Los miembros de la generación literaria de los cincuenta no supieron decir en el encuentro dedicado a ella en Granada hasta el pasado fin de semana si su grupo existió o fue un invento de algún ingenioso crítico o de un doctorado de cierta facultad universitaria. Juan García Hortelano, al que se le achaca buena parte de la clasificación, se mostró muy cauto e incluso afirmó que todo era fruto "de la necesidad de aprender literatura y aprenderla por obligación es decir, "un invento didáctico".
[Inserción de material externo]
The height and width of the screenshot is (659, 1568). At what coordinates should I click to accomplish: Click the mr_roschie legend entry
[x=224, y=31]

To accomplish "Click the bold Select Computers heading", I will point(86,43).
En mitad del fárrago de intervenciones en un sentido u otro, Juan Marsé terció que, al menos, las características más gozosas que identifican a todos ellos son "la ginebra y las putas". Entre las carcajadas del público, mayoritariamente joven, que seguía las intervenciones, ésta fue la definición mejor recibida, con menos recelos, entre los escritores de la generación de los cincuenta. Las fotografías inmensas de Francesc Catalá Roca y los libros, manuscritos y objetos personales de los escritores esparcidos por las mesas fueron el marco en el que se desarrolló este encuentro, bajo el lema Palabras para un tiempo de silencio. Los propios autores aportaron el material.Excepto a Carlos Barral -alma de todos ellos, editor y memorialista de una generación que ahora duda sobre su existencia-, que siempre aparecía barbado con un corte idéntico, al resto de los escritores costaba reconocerlos entre las fotos juveniles. Jóvenes estudiantes examinaban detenidamente las fotograrias y luego buscaban uno similar, más avejentado o dolorido, entre los circunstantes.
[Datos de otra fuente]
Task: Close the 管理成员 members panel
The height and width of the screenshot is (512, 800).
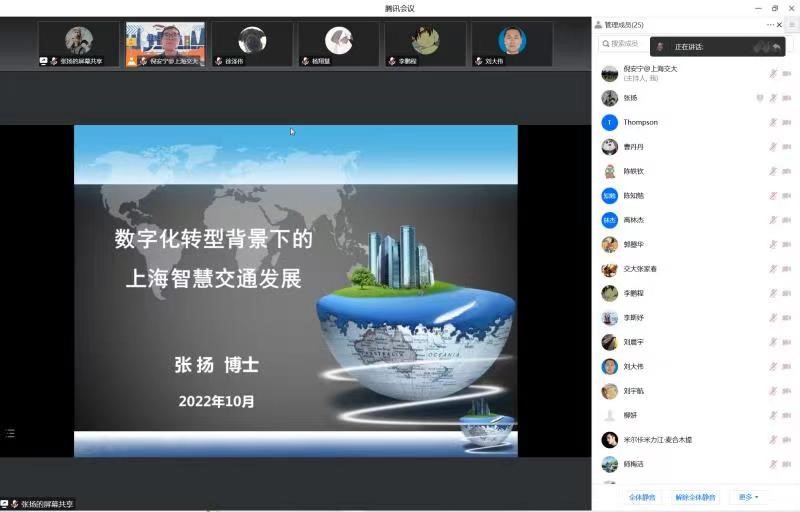Action: tap(781, 24)
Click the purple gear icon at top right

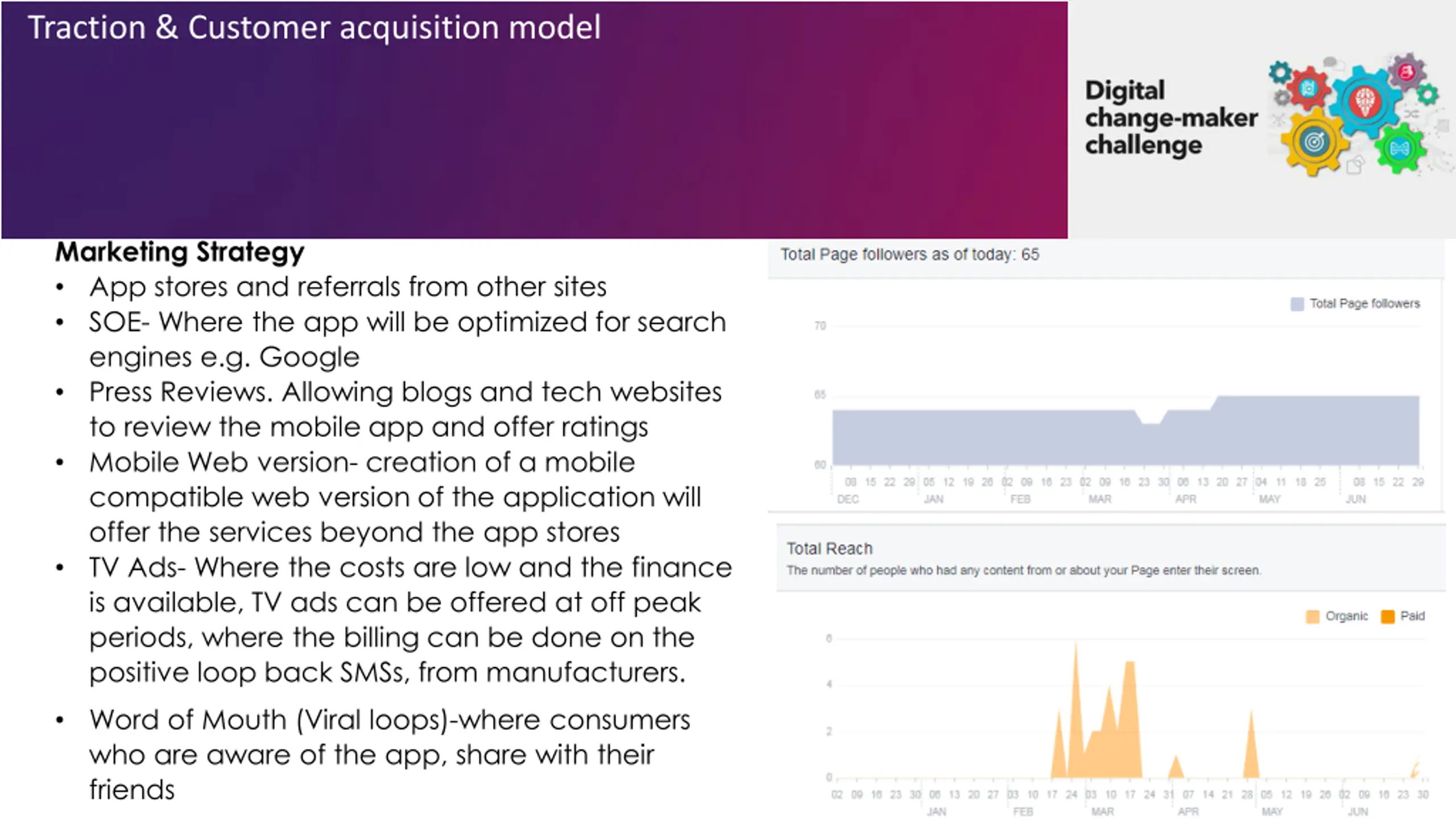pyautogui.click(x=1407, y=72)
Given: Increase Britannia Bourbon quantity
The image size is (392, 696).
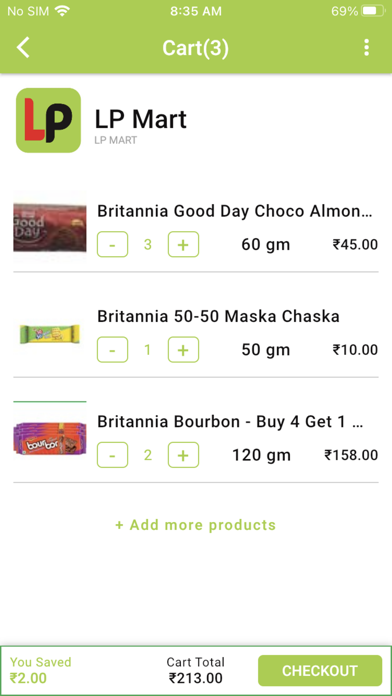Looking at the screenshot, I should [183, 455].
La idea de los organizadores fue la de rescatar a una generación velada por el oscurantismo intelectual y político de la época. Y, aunque en ocasiones cometiendo erratas, el público que siguió el encuentro consiguió rescatarlos e incluso tomarlos para sí, pedirles autógrafos y conversar. De este modo se demostró que entre dos épocas de fastos y gloria, la República Española y las generaciones actuales, hubo otra generación, al menos en su sentido temporal y sucesivo, que trajo novelas y poemas mediante un lenguaje de ruptura contrario a las pautas de la cultura oficial.

Frente a la disquisición de si hubo o no grupo literario en sí, lo que quedó claro, como dijo Armando López Salinas, es que "entre nosotros existió un nexo de unión, la aventura de la libertad en nuestro país".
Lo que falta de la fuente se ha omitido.